With tickets he got before he knew who would be in the Saturday night game, Brady watched an actor play another outstanding coach. Of course, he checked his Blackberry from time to time for updates on the Jets-Colts game.

Brady admitted to getting "very anxious watching those games," and said he probably wouldn't have watched even if he hadn't gone to the theater with his wife, supermodel Gisele Bundchen. But the game wasn't over when he got home.

"I got suckered into watching the second half by my two best friends," Brady said, and he didn't go to sleep until 3 a.m.

Brady addressed comments by Jets tight end Dustin Keller, suggesting the rematch afforded New York an opportunity for payback following New England's 45-3 victory in Week 13.

"It's our chance to get back (at New England)," Keller told the* Boston Herald* after Saturday's wild-card victory. "We're very confident going into this game. Obviously, last time we didn't give close to our best effort. You have to go through New England to get to the Super Bowl, and that's our ultimate goal."

Brady downplayed the affair.

"I don't think that'll have any bearing on it, not in any situation," Brady said. "You can have the whole team talk, 'We're going to do this and do that,' and it doesn't mean anything. To me, it's a lot more hype than substance.

"What really matters is what you do in the game. We could sit here and make all these predictions of what we're going to do, but it's not how we go about our business. We handle it the same way. All the hype, buildup -- but you got to go play. See who's ready to play.

_ _ _ _ _ _ _

### Questions
a: Answer these from the Brady excerpt:
(i) Who went to the theater with Brady?
(ii) What was the score of New England's Week 13 win over New York?
(iii) Until what hour did Brady stay awake?
b: Reproduce the Brady excerpt word for word. Begin at the words "With tickets he" and stop after "he got home.".
c: Write what follows the last sentence of the Brady excerpt.

_ _ _ _ _ _ _

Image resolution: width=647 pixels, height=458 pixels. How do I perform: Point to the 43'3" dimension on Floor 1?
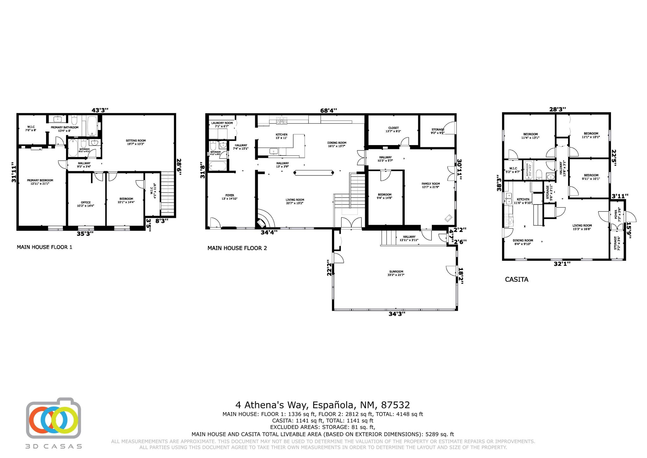(100, 110)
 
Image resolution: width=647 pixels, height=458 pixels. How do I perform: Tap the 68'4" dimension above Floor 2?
(329, 110)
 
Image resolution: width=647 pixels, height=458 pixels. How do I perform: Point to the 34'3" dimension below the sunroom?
(397, 314)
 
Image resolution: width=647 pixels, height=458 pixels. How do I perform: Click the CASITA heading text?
(517, 279)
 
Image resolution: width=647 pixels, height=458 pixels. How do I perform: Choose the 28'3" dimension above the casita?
(557, 109)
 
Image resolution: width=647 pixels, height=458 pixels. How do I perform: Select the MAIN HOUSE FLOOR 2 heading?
(237, 248)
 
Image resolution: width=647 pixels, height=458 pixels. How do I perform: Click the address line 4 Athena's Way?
(323, 405)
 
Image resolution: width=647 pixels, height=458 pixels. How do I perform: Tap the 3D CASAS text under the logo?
(54, 446)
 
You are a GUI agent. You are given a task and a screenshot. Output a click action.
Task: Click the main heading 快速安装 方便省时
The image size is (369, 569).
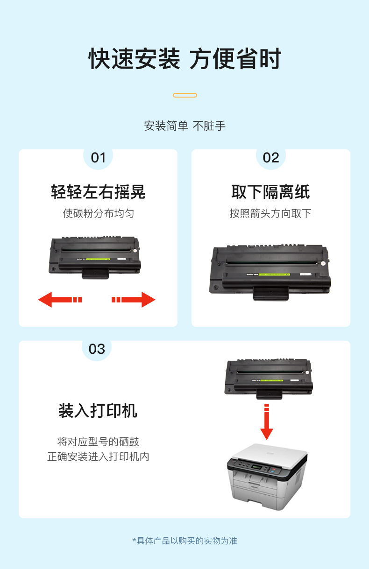185,59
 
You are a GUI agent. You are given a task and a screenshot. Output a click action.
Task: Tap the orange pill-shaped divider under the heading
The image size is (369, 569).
185,95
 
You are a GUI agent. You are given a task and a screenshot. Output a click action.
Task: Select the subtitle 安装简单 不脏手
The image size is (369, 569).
185,126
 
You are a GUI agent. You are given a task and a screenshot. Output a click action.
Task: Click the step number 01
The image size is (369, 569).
98,158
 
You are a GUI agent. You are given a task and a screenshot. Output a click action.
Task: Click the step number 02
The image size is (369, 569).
271,158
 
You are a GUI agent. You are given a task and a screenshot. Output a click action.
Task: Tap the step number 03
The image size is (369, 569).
97,349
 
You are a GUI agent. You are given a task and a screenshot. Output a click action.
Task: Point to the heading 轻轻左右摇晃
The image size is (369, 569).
98,192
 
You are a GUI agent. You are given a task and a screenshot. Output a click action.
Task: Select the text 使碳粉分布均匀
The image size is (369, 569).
99,213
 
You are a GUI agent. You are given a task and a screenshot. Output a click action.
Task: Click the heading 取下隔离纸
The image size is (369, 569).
270,192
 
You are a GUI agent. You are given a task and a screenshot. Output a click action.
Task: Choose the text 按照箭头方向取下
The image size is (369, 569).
270,213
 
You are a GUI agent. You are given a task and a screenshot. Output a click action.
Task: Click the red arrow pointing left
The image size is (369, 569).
60,300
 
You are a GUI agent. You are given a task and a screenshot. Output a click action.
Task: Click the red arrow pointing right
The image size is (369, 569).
134,300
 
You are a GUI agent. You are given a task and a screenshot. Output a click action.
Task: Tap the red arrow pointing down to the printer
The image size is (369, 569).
267,421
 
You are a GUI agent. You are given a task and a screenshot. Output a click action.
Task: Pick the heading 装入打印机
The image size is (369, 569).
98,411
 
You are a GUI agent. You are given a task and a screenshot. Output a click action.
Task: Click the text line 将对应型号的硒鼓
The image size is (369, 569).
98,442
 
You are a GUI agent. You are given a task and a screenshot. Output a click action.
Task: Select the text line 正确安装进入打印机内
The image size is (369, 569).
98,457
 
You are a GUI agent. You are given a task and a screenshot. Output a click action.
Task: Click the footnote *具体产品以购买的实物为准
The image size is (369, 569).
185,541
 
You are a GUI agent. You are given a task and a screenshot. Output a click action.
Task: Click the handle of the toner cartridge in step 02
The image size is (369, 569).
271,294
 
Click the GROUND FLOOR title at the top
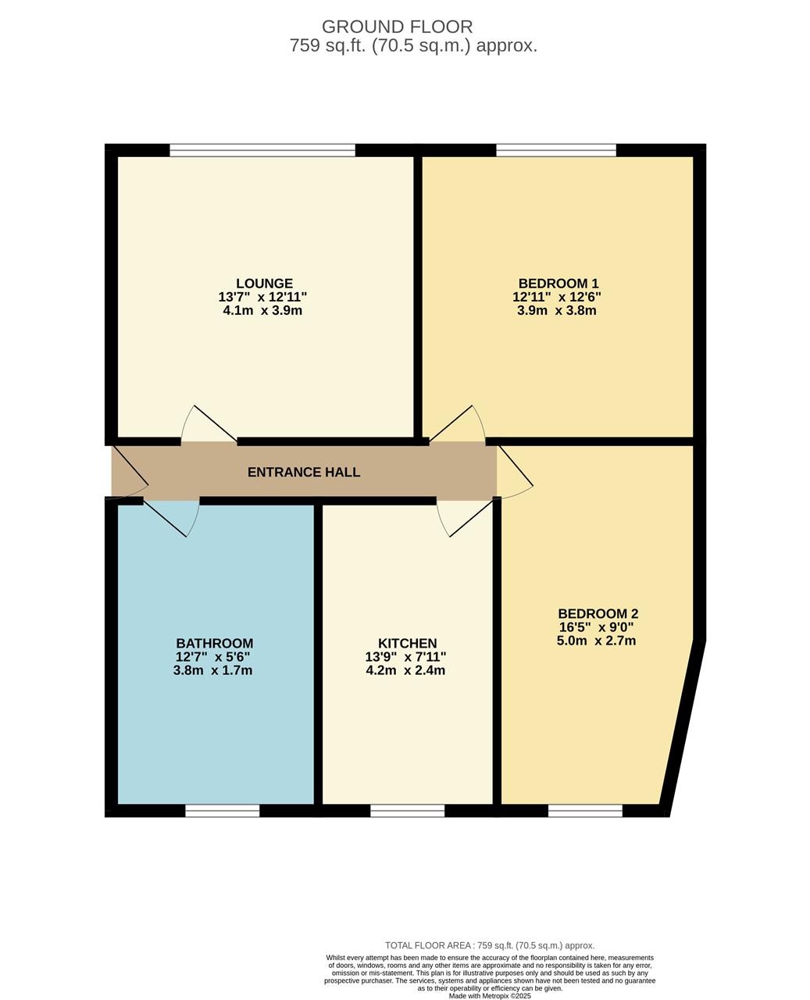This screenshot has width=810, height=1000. pos(397,27)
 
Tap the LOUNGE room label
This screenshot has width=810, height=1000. pos(264,284)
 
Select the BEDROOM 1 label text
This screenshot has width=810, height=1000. pos(558,284)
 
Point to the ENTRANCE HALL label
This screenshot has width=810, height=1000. pos(304,472)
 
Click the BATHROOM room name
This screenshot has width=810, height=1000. pos(214,644)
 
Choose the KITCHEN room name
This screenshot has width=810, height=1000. pos(407,644)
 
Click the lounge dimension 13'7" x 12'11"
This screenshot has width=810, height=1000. pos(262,297)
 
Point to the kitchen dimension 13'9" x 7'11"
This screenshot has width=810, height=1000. pos(405,657)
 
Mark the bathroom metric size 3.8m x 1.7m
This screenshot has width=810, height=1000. pos(212,670)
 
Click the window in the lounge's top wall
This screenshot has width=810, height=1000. pos(262,150)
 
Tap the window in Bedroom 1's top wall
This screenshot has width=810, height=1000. pos(556,150)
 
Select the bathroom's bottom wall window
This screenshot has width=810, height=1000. pos(222,811)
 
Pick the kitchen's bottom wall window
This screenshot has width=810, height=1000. pos(407,811)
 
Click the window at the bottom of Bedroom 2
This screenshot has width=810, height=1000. pos(585,811)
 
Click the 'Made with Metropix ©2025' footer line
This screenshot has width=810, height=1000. pos(490,996)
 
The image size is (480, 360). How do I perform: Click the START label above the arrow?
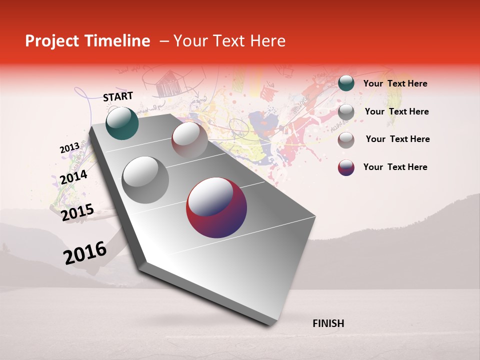(118, 96)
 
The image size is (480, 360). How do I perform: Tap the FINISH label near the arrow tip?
(328, 324)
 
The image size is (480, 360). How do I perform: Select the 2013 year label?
(70, 148)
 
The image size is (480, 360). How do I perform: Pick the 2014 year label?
(74, 178)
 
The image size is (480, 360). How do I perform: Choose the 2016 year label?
(85, 253)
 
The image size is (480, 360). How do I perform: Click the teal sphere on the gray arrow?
(122, 124)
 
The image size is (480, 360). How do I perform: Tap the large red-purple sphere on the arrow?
(216, 208)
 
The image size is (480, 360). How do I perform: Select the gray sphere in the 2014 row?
(146, 180)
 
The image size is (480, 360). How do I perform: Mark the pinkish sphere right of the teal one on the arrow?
(190, 140)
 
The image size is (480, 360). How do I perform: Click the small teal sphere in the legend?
(346, 84)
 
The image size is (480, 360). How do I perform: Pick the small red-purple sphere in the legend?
(346, 168)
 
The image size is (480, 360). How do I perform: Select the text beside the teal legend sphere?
(395, 84)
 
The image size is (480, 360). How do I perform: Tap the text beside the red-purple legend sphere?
(395, 167)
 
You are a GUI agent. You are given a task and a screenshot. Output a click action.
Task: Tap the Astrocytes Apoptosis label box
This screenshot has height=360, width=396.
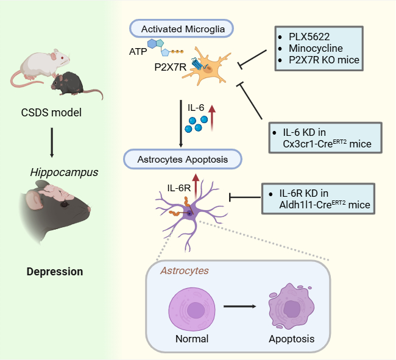pos(182,160)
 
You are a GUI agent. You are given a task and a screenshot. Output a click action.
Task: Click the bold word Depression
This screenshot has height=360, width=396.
pos(55,271)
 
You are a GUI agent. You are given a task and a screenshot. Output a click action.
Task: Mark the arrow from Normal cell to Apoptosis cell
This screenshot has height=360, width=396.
pos(239,306)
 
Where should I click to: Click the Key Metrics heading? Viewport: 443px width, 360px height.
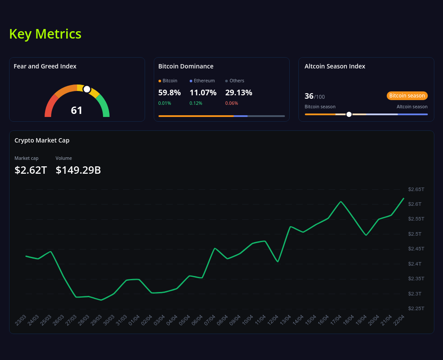[x=45, y=34]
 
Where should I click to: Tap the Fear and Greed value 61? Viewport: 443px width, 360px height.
[x=77, y=110]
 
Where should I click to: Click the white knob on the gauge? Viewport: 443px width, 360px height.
[x=87, y=89]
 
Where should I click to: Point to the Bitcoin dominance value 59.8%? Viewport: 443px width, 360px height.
[x=169, y=92]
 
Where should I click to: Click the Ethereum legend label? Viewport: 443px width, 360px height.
[x=204, y=81]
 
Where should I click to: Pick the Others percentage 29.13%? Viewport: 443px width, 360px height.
[x=239, y=92]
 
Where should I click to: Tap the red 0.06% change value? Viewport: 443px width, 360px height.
[x=231, y=103]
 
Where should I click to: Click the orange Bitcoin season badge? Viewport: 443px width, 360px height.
[x=407, y=96]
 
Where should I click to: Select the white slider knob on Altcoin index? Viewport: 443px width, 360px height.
[x=349, y=114]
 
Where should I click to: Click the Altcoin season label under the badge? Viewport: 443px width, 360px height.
[x=412, y=107]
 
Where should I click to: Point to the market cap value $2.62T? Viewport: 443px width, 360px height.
[x=31, y=170]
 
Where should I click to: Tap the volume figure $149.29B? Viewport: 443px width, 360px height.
[x=78, y=170]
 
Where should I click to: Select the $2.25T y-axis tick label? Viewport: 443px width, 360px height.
[x=416, y=308]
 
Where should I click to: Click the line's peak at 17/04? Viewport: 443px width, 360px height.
[x=341, y=201]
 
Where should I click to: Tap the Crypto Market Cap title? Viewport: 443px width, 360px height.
[x=42, y=140]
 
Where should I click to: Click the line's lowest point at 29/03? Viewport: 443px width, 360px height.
[x=101, y=300]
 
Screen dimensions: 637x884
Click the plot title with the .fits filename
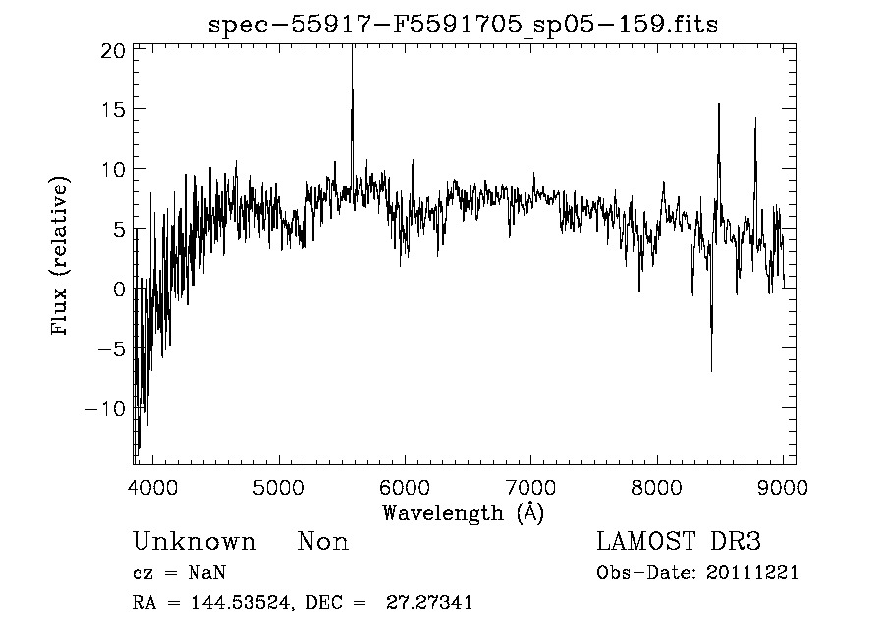(x=463, y=26)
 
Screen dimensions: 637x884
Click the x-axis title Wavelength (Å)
(x=463, y=512)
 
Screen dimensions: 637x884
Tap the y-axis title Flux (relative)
(x=62, y=256)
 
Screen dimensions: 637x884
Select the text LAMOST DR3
(x=679, y=542)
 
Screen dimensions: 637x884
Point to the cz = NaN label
(x=181, y=573)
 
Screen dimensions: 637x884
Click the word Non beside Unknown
(x=323, y=542)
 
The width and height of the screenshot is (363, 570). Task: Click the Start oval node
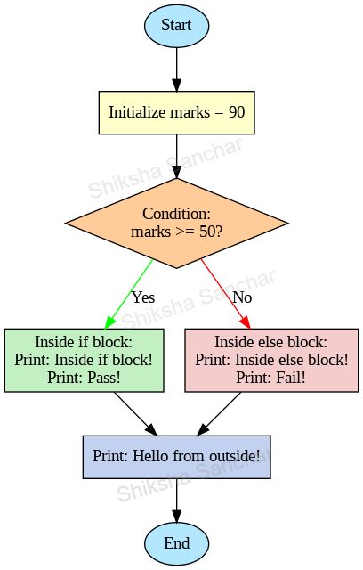pos(176,26)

_ _ _ _ _ _ _

### Outputs for the tasks
a:
(i) His wife, supermodel Gisele Bundchen
(ii) 45-3
(iii) 3 a.m.

b:
With tickets he got before he knew who would be in the Saturday night game, Brady watched an actor play another outstanding coach. Of course, he checked his Blackberry from time to time for updates on the Jets-Colts game.

Brady admitted to getting "very anxious watching those games," and said he probably wouldn't have watched even if he hadn't gone to the theater with his wife, supermodel Gisele Bundchen. But the game wasn't over when he got home.

c:
"At this point, we're motivated by much more than what people say," Brady continued. "We're motivated by the fact that we have a great opportunity to be playing a division rival at home in the most important game of the year. That's plenty of motivation for us. We're going to let our play do the talking as we always do."

This season's first encounter in Week 2 was won 28-14 by the Jets, who were no match the second time around, when the Patriots scored on their first four possessions and led 24-3 at halftime.

The all-time record between the franchises, including playoffs, is 51-51-1.

"There's going to be a lot of hype and buildup and people saying things," Brady said. "The reality is none of it matters. What matters is that whistle is going to blow at 4:30 on Sunday night and the team that executes the best and is the most prepared is the team that's going to win."

The Associated Press contributed to this report.